[Collection entries]
◆ ◆ ◆

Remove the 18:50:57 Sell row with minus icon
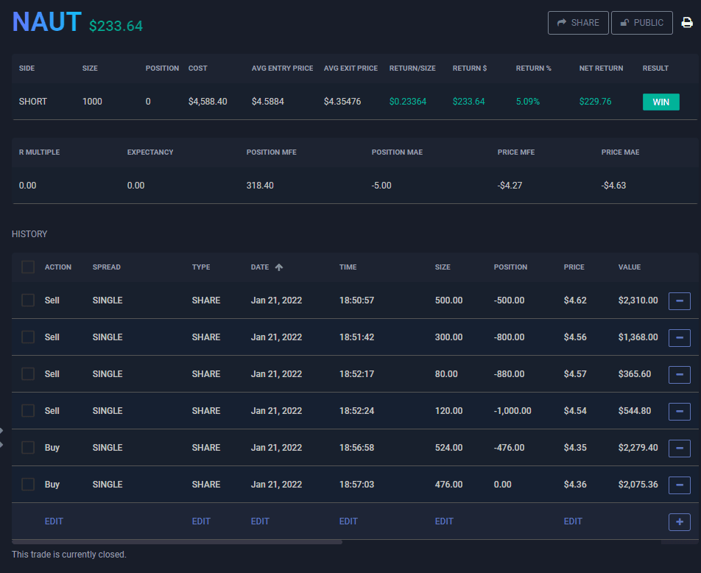The height and width of the screenshot is (573, 701). pos(679,300)
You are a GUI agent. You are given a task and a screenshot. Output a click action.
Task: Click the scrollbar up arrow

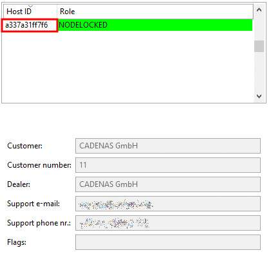(259, 10)
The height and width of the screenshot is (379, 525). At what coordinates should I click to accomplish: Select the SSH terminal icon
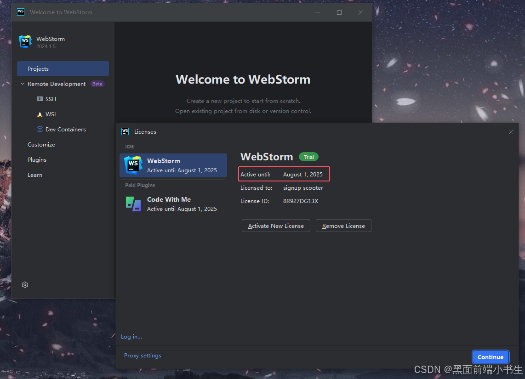(x=40, y=99)
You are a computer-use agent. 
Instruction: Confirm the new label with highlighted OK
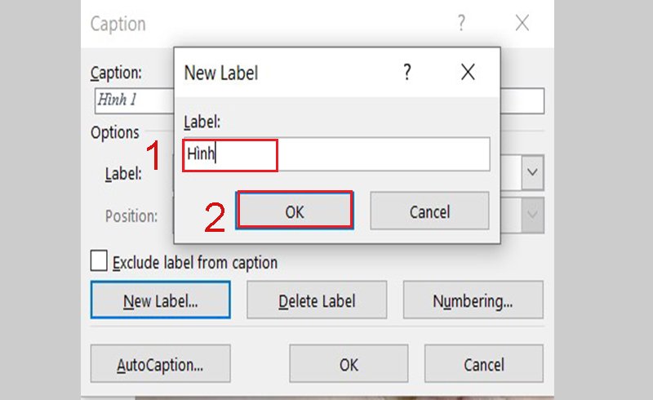(295, 211)
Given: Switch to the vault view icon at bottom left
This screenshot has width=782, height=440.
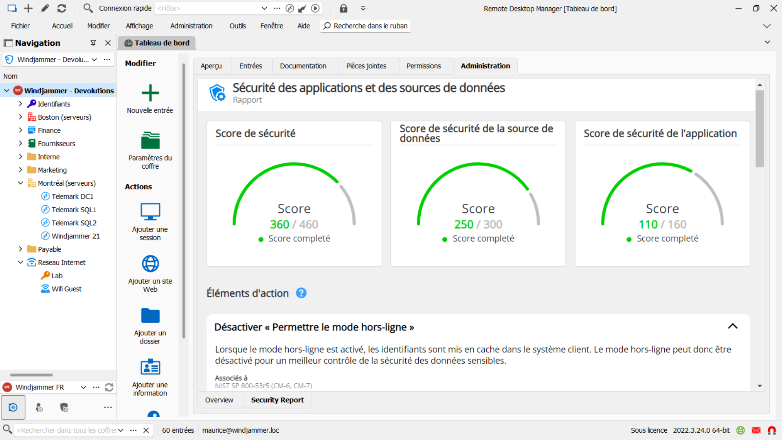Looking at the screenshot, I should (13, 407).
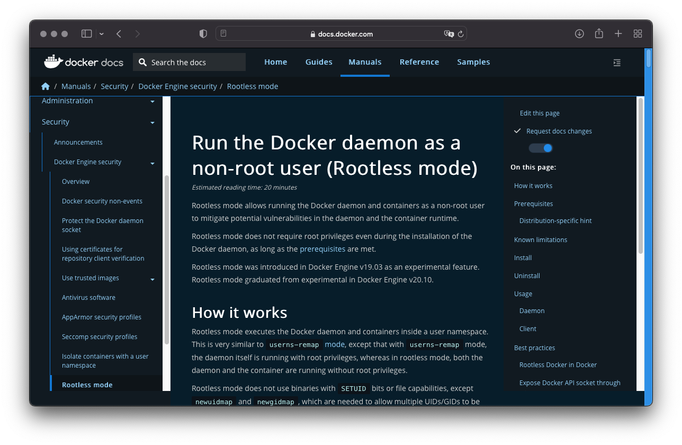Open Edit this page

(540, 113)
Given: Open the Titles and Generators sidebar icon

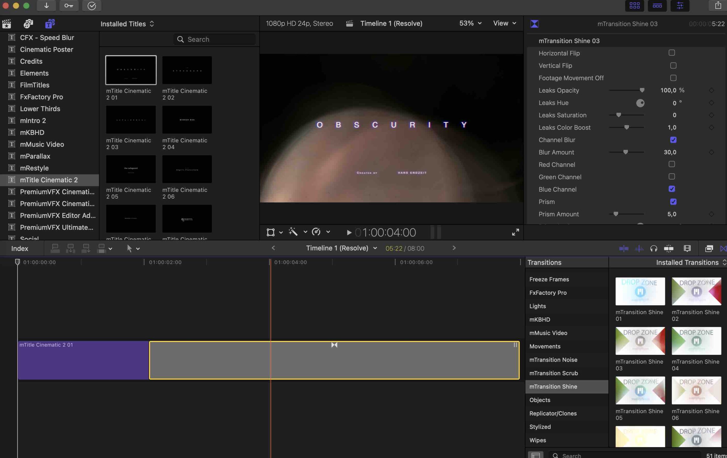Looking at the screenshot, I should click(50, 24).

◆ ◆ ◆

What is being asked: Please swap "SSH terminal" for "SSH console" in the stretch from the start of the lines through the line containing "(x=40, y=99)", and give those lines again with everything else unchanged. Leave the pictures out of your answer.

Response:
Remove the 18:50:57 Sell row with minus icon
The height and width of the screenshot is (573, 701). pos(679,300)
You are a GUI agent. You are given a task and a screenshot. Output a click action.
Task: Click the scrollbar up arrow

(259, 10)
The height and width of the screenshot is (379, 525). At what coordinates should I click to accomplish: Select the SSH console icon
(x=40, y=99)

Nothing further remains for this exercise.